▸ **Input material**:
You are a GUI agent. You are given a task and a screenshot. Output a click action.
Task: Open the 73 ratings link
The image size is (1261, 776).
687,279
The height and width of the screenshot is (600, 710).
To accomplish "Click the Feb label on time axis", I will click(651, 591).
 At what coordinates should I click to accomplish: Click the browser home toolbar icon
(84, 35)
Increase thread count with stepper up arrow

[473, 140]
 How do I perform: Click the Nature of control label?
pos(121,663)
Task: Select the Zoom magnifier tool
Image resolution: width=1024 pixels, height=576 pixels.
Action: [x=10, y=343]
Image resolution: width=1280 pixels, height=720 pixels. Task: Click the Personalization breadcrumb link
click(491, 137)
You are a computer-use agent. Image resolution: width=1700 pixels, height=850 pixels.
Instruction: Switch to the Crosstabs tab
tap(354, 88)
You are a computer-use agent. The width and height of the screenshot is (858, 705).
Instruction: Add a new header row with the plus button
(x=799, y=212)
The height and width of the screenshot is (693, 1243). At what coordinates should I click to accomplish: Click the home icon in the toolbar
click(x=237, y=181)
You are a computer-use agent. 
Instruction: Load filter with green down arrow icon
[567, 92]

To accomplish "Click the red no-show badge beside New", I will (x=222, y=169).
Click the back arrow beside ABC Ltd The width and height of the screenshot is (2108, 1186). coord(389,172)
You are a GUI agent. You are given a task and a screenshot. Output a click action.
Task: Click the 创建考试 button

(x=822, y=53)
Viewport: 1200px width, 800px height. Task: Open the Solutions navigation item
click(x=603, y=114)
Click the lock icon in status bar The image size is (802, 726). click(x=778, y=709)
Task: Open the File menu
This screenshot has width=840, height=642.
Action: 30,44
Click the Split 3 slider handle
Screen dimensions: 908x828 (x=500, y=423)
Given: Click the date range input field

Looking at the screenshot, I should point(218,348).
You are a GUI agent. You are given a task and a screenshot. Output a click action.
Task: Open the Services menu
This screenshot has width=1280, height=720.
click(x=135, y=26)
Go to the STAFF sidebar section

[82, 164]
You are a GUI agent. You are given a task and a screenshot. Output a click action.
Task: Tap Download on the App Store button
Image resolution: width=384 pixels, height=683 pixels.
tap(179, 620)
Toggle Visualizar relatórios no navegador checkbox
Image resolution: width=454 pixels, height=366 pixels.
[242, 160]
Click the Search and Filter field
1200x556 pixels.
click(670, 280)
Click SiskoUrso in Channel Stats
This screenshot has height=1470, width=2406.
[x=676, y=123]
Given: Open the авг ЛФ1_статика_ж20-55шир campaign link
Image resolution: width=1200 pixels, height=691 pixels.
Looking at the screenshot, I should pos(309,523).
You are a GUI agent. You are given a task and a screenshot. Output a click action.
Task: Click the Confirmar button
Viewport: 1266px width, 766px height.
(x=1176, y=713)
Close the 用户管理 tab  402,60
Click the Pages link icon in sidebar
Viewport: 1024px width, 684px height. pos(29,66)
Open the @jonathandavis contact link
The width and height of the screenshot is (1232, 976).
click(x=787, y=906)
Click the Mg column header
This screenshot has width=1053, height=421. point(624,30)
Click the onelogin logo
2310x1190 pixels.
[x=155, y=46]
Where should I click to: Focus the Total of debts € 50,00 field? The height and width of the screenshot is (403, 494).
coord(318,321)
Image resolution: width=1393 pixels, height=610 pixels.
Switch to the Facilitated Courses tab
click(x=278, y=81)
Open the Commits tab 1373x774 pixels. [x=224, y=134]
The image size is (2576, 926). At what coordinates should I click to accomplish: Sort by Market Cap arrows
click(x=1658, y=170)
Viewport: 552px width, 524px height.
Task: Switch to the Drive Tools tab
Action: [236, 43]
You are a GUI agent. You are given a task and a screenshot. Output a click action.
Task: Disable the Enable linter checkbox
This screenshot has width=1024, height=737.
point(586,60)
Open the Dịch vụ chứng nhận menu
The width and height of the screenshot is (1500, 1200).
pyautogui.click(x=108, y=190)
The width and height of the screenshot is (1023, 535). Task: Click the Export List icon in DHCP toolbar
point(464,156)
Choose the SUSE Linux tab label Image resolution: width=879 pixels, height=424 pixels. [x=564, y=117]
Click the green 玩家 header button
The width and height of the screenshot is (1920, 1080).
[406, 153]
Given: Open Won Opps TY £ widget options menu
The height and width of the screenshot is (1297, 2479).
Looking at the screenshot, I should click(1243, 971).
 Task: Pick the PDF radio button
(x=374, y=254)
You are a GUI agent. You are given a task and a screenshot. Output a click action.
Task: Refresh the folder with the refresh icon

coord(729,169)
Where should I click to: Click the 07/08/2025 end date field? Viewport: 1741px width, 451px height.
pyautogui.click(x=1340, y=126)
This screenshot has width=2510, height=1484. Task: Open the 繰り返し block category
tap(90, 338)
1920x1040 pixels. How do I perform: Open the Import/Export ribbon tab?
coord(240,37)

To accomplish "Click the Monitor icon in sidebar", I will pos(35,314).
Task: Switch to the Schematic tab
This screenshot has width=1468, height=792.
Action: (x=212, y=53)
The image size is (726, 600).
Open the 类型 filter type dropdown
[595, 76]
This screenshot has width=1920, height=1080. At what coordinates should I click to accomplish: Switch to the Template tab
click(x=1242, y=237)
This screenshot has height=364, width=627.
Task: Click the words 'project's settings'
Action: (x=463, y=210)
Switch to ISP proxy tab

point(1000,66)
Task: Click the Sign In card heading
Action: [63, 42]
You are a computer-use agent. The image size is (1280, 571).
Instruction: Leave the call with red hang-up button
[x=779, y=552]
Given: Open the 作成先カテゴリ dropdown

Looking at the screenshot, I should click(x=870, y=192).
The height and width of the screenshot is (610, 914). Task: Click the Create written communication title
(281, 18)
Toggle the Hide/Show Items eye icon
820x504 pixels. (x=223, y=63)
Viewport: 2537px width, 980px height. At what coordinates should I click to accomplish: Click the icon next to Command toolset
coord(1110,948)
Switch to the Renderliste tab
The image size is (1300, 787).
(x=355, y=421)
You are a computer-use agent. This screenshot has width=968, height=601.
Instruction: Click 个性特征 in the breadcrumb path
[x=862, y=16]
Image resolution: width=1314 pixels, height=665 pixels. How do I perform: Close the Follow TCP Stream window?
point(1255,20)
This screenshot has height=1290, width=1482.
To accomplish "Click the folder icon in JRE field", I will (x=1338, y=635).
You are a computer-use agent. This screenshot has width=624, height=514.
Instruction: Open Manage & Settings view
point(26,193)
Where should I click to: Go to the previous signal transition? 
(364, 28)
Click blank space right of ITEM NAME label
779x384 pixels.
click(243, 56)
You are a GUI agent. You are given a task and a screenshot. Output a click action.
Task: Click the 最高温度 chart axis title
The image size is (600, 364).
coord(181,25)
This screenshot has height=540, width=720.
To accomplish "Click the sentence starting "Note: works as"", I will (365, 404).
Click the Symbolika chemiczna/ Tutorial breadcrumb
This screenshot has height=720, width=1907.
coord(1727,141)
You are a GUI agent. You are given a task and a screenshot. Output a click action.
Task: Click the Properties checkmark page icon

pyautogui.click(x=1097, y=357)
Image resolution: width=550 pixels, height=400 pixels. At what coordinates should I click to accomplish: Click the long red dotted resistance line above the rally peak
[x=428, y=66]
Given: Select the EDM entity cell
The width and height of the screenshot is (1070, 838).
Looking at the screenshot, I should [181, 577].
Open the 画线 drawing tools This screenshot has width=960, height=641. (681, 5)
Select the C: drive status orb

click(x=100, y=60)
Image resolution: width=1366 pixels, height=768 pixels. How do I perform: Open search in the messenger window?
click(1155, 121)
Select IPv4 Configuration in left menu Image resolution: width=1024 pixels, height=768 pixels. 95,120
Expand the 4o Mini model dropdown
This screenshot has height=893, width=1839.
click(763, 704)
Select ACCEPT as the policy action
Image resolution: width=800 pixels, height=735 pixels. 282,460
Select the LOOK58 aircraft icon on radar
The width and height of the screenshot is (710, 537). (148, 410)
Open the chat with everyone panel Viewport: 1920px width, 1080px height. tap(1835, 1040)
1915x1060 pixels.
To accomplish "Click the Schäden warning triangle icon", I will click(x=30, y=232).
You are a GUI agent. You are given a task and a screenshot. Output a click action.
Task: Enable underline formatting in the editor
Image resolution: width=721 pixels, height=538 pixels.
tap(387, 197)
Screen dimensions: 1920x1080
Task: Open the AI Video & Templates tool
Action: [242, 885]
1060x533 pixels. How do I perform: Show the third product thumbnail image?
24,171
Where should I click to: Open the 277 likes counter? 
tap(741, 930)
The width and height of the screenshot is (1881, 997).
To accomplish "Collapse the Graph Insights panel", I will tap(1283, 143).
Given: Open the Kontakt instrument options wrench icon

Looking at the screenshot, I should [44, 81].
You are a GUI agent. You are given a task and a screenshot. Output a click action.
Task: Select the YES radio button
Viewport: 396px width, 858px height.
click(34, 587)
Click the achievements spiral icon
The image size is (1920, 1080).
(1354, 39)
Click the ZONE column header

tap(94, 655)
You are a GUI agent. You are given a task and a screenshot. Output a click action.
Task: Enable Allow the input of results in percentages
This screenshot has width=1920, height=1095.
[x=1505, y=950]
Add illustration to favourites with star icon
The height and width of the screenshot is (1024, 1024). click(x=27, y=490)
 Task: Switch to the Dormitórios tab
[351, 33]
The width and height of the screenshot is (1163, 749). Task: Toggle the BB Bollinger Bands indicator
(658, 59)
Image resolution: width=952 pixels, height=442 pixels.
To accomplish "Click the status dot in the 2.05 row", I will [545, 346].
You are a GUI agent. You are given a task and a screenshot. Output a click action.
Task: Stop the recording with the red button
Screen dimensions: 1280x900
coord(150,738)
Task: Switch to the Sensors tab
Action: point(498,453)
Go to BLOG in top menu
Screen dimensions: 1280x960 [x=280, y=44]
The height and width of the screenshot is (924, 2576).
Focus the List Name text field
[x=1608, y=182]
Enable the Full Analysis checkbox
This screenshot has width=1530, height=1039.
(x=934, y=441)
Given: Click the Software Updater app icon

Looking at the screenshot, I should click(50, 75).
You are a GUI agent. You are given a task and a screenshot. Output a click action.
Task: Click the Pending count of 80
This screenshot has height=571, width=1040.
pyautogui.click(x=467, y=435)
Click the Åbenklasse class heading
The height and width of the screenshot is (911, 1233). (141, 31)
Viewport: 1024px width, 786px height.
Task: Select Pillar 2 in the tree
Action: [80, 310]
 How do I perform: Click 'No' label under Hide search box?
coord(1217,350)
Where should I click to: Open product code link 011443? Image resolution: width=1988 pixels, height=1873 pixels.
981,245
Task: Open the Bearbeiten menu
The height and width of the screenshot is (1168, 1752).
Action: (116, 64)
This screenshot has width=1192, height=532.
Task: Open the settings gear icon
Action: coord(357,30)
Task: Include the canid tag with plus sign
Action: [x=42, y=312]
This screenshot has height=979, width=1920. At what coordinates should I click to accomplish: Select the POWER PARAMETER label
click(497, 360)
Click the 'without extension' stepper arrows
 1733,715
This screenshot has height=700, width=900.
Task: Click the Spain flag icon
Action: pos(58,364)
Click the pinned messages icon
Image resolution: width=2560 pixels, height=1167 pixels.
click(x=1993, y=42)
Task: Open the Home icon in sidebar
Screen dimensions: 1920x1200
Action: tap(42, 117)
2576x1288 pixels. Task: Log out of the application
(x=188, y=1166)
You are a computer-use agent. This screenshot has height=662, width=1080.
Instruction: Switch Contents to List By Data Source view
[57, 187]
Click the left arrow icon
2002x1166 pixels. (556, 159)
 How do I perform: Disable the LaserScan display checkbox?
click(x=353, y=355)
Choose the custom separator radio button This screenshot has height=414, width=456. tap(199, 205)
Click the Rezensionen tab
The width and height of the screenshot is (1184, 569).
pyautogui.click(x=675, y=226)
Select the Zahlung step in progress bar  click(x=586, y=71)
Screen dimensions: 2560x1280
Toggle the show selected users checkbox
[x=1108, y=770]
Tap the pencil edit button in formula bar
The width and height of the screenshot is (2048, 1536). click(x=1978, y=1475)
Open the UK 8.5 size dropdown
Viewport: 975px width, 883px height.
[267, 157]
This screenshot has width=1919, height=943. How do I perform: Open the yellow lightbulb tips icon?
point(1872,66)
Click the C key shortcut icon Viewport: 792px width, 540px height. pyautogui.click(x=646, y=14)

▸ **Task statement**: Repeat the data between the line containing "Select IPv4 Configuration" and the line containing "click(34, 587)", inclusive.

▸ **Correct answer**:
Select IPv4 Configuration in left menu Image resolution: width=1024 pixels, height=768 pixels. 95,120
Expand the 4o Mini model dropdown
This screenshot has height=893, width=1839.
click(763, 704)
Select ACCEPT as the policy action
Image resolution: width=800 pixels, height=735 pixels. 282,460
Select the LOOK58 aircraft icon on radar
The width and height of the screenshot is (710, 537). (148, 410)
Open the chat with everyone panel Viewport: 1920px width, 1080px height. tap(1835, 1040)
1915x1060 pixels.
To accomplish "Click the Schäden warning triangle icon", I will click(x=30, y=232).
You are a GUI agent. You are given a task and a screenshot. Output a click action.
Task: Enable underline formatting in the editor
Image resolution: width=721 pixels, height=538 pixels.
tap(387, 197)
Screen dimensions: 1920x1080
Task: Open the AI Video & Templates tool
Action: [242, 885]
1060x533 pixels. How do I perform: Show the third product thumbnail image?
24,171
Where should I click to: Open the 277 likes counter? 
tap(741, 930)
The width and height of the screenshot is (1881, 997).
To accomplish "Collapse the Graph Insights panel", I will tap(1283, 143).
Given: Open the Kontakt instrument options wrench icon

Looking at the screenshot, I should [44, 81].
You are a GUI agent. You are given a task and a screenshot. Output a click action.
Task: Select the YES radio button
Viewport: 396px width, 858px height.
click(34, 587)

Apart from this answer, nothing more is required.